Bengio vs Pearl: coscienza, rimorso e i limiti dell’IA

Il dibattito sulla minaccia esistenziale dell’IA passa oggi dalle celebri allarmistiche profezie a un confronto tecnico-filosofico tra due giganti: Yoshua Bengio, che invoca guardiani e regole strette per evitare derive di potere e comportamenti «non allineati», e Judea Pearl, che chiede che l’IA impari a pensare per cause e controfattuali se vogliamo sperare in un allineamento morale. Ma la domanda centrale non è tanto «quando» arriverà l’IAG, quanto «come» la progetteremo (o la non progetteremo) dal punto di vista causale ed etico.

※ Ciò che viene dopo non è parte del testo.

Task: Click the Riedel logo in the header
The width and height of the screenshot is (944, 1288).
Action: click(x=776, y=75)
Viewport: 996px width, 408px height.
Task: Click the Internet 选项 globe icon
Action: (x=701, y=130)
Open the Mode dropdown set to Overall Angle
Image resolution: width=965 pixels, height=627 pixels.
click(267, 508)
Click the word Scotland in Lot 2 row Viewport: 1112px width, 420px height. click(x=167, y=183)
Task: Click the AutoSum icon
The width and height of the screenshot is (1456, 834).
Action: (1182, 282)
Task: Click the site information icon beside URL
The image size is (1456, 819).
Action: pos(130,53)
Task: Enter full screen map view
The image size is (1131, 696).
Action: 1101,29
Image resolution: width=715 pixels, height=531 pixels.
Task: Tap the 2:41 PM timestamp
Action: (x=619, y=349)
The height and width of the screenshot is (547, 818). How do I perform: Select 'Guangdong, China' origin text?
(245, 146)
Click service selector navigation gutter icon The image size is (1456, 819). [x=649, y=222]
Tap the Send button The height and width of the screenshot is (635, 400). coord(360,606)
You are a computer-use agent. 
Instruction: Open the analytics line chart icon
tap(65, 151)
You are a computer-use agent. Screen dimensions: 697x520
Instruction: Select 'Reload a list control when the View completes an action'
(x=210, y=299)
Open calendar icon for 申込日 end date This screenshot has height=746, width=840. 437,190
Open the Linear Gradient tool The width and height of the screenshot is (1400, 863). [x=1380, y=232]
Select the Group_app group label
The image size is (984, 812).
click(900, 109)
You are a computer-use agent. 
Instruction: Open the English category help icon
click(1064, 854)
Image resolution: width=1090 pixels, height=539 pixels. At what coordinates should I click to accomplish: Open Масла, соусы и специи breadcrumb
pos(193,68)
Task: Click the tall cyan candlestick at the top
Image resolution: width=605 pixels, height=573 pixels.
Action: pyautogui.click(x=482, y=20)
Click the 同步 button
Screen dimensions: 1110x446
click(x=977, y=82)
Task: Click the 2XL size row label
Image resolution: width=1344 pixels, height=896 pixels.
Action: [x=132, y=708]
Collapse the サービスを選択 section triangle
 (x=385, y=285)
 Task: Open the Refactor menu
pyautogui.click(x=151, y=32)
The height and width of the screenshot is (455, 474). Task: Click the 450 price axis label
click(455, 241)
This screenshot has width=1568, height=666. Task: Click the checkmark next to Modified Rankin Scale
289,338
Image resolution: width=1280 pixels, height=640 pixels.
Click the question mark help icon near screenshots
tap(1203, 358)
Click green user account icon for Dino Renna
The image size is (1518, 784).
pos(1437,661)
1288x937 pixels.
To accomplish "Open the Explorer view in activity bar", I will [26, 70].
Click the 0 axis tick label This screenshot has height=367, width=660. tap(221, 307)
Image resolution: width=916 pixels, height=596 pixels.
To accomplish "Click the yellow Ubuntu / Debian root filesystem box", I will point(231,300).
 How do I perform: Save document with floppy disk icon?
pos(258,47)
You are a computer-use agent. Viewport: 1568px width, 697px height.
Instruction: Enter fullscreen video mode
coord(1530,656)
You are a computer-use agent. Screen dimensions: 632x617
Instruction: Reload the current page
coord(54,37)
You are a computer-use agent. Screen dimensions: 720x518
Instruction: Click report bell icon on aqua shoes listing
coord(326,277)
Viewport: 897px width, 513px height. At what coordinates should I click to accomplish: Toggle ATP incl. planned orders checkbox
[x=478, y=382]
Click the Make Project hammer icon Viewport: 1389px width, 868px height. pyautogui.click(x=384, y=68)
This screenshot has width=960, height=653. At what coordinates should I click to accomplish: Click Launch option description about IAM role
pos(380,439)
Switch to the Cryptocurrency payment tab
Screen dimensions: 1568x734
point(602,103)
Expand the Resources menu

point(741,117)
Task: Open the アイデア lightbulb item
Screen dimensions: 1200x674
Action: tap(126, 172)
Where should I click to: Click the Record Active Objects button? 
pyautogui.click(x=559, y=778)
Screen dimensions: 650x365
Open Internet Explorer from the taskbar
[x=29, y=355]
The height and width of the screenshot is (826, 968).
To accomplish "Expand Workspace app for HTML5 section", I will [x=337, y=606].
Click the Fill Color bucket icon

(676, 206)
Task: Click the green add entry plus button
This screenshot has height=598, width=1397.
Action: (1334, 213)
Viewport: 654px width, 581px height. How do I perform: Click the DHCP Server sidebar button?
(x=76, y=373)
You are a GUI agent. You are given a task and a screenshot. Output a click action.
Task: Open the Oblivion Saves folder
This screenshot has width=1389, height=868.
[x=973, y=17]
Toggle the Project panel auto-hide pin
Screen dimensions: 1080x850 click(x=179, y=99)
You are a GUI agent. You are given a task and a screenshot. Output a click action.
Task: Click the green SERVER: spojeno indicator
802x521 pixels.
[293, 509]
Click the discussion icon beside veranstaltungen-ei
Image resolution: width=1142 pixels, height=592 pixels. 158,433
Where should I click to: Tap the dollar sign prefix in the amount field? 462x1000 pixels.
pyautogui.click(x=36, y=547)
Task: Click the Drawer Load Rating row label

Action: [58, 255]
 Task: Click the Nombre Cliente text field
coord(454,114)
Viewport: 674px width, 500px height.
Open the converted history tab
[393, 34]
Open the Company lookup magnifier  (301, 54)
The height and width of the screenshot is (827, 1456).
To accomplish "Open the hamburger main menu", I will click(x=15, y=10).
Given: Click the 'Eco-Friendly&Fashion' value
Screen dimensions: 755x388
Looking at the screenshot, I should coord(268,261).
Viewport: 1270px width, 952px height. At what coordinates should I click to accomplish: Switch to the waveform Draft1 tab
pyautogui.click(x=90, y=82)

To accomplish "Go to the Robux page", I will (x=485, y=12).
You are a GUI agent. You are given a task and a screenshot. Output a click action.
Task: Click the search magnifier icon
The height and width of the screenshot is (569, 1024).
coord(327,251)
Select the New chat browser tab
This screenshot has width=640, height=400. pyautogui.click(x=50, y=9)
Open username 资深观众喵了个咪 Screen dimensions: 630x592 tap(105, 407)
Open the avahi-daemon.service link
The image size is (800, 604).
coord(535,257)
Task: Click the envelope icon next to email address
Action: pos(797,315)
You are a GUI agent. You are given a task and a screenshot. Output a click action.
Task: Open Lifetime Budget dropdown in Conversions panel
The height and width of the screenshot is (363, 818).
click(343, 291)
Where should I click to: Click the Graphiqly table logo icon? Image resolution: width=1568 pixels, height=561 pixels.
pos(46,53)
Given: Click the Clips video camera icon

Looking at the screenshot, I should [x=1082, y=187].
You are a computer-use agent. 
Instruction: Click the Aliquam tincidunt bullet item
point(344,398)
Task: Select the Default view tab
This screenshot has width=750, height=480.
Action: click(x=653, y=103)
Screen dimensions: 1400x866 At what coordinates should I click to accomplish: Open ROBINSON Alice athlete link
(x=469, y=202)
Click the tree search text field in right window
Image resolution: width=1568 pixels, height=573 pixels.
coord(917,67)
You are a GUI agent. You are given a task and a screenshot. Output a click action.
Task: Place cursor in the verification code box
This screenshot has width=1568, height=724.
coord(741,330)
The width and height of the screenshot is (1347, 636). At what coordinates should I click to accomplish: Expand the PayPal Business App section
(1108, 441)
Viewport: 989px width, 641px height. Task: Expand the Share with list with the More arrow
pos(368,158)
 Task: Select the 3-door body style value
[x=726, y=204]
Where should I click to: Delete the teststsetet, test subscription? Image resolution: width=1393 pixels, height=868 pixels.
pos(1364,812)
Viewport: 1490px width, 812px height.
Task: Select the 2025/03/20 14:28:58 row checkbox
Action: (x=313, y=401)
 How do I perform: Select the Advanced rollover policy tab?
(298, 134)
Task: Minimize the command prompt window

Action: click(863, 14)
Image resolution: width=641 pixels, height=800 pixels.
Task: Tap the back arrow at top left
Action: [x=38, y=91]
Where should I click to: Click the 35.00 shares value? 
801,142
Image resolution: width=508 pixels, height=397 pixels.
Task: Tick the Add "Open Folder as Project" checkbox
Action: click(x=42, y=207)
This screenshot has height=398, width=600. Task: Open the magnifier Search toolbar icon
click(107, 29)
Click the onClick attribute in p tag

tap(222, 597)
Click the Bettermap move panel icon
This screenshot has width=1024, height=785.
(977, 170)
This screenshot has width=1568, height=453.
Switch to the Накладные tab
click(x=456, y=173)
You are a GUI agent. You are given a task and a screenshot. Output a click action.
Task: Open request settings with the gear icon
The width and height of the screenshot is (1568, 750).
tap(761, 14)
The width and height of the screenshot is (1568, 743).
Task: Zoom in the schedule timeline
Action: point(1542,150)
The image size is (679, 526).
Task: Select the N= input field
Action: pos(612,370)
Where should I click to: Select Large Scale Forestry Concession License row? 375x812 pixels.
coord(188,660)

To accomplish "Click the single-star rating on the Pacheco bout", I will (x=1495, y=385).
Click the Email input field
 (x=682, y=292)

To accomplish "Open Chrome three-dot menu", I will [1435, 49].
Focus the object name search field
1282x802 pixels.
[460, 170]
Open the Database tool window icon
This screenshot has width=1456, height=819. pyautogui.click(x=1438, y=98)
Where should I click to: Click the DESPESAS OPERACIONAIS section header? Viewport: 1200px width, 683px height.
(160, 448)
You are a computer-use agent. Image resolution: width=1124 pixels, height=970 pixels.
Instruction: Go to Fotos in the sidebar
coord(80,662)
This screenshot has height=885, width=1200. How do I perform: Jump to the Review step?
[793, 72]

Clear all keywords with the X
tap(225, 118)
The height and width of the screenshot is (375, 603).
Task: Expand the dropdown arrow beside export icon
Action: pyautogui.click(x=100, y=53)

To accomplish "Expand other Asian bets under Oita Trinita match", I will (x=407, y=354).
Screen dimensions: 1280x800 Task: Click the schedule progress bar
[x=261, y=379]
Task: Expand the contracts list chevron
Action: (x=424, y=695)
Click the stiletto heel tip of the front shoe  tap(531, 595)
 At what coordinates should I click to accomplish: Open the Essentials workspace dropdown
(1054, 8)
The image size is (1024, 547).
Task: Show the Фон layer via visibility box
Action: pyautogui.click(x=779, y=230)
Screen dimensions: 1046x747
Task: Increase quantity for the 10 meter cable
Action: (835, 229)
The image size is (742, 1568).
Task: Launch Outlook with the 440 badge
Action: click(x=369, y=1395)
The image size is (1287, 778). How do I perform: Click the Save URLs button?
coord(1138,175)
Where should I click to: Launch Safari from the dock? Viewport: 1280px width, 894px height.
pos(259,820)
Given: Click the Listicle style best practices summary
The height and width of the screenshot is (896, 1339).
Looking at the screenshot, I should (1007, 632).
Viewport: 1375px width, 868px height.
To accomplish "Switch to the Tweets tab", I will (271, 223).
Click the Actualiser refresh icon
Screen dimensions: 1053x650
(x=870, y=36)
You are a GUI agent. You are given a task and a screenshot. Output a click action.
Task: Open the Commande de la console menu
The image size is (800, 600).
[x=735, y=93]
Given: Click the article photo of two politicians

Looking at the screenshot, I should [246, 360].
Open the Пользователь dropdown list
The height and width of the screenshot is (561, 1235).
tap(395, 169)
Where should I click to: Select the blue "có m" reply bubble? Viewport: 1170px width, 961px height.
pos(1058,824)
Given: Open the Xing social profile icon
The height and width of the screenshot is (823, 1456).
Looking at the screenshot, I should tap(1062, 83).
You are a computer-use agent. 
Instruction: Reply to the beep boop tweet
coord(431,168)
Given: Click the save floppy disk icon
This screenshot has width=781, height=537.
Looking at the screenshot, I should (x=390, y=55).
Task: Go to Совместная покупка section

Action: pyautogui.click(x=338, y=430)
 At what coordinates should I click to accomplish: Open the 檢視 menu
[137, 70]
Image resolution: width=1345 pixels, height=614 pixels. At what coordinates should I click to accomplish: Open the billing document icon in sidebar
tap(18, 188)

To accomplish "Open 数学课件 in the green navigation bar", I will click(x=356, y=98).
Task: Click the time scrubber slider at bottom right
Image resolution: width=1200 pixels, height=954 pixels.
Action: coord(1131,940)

L’argomento probabilmente più discusso riguardo alle ricadute sociali dell’intelligenza artificiale (IA) è la sua potenziale minacciosità per il mondo umano. Da anni si discute di “singolarità”, “superintelligenza”, “Armageddon” e oggi il pericolo verrebbe dal fatto che si sarebbe prossimi all’intelligenza artificiale generale (IAG). Umilmente mi viene da osservare che è difficile trovare due psicologi dell’intelligenza umana che siano d’accordo sulla natura, la definizione e la misurazione dell’intelligenza generale. Stessa situazione per l’IAG.